When we consider the fact that appellees entered into a written agreement pertaining to the leasing of a basement below the street level before the building was completed and that they, no doubt, expended large sums of money for the pool tables, equipment, fountain, and miscellaneous incidentals, and that the landlord was advised of the nature of the business which they intended to operate, and which was entirely dependent upon the public patronage for income, then it is inconceivable that the parties did not contemplate and realize that it would be necessary that appellees have the right to display a sign designating their place of business and its nature to the public in a reasonable manner.
The signs placed above the entrance doors of appellees' place of business are conservative and are located above the door entrances to a vestibule which makes accessible a stairway leading to the second story and another stairway leading down to the basement leased by appellees.

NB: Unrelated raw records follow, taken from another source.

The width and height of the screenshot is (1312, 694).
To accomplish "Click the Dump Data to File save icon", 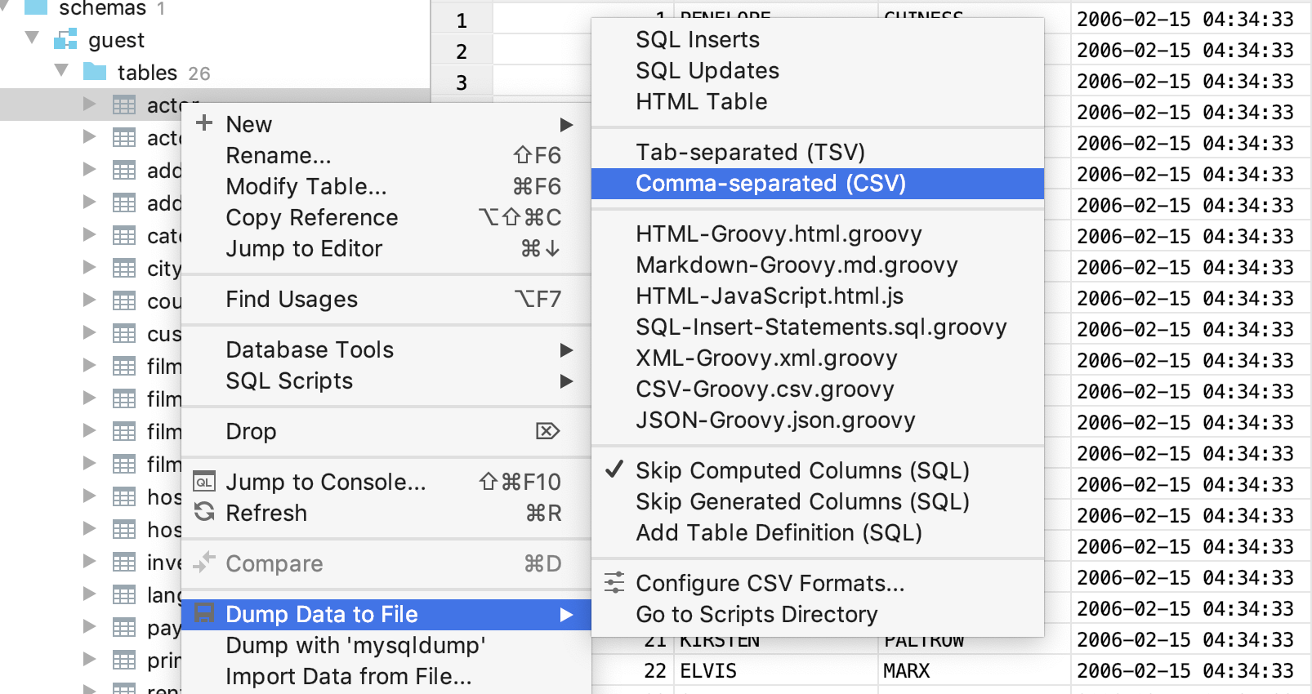I will [x=204, y=613].
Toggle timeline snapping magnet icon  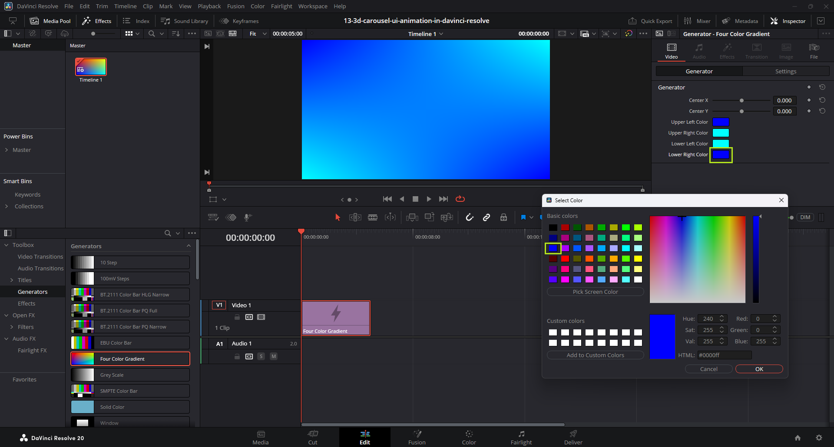tap(470, 217)
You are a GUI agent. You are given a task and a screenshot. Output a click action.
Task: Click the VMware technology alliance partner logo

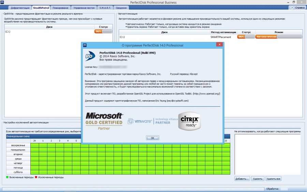(x=149, y=121)
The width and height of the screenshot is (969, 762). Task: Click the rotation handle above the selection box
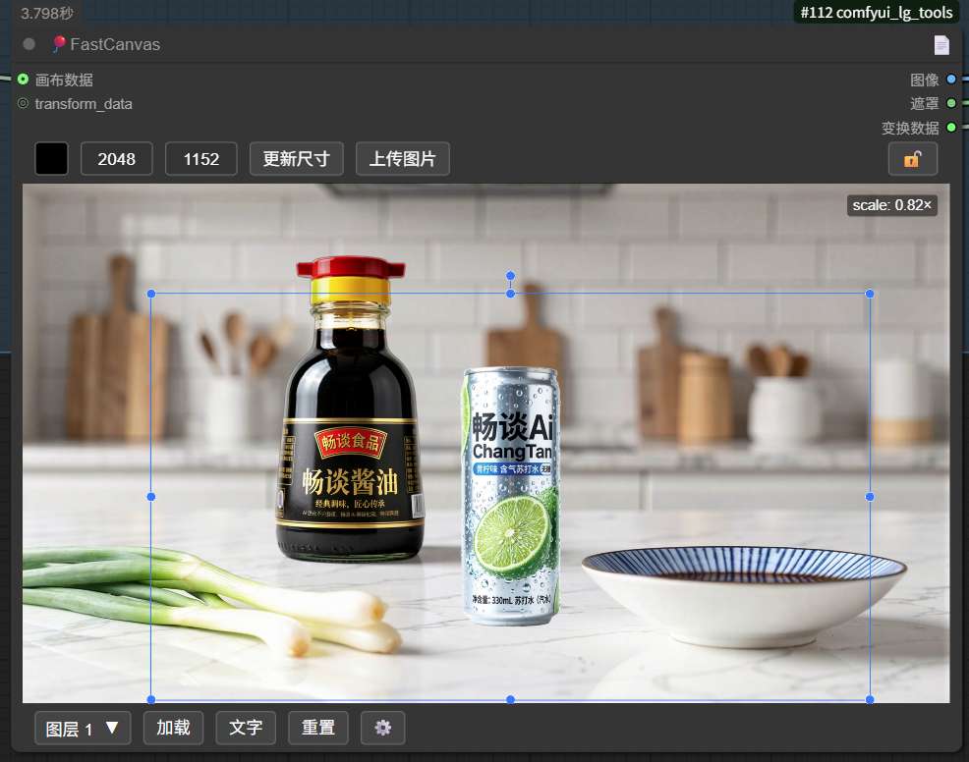pos(510,277)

In placing the signs above the entrances mentioned appellees were exercising an implied right appurtenant to the leased premises.
In view of the foregoing conclusions it is unnecessary to consider the Statute of Frauds Assignment.
The judgment of the lower court is affirmed.
LA PRADE, C.J., and UDALL, STANFORD and PHELPS, JJ., concur.
Justice DE CONCINI having disqualified himself, the Honorable W.E. PATTERSON, Judge of the Superior Court of Yavapai County, was called to sit in his stead.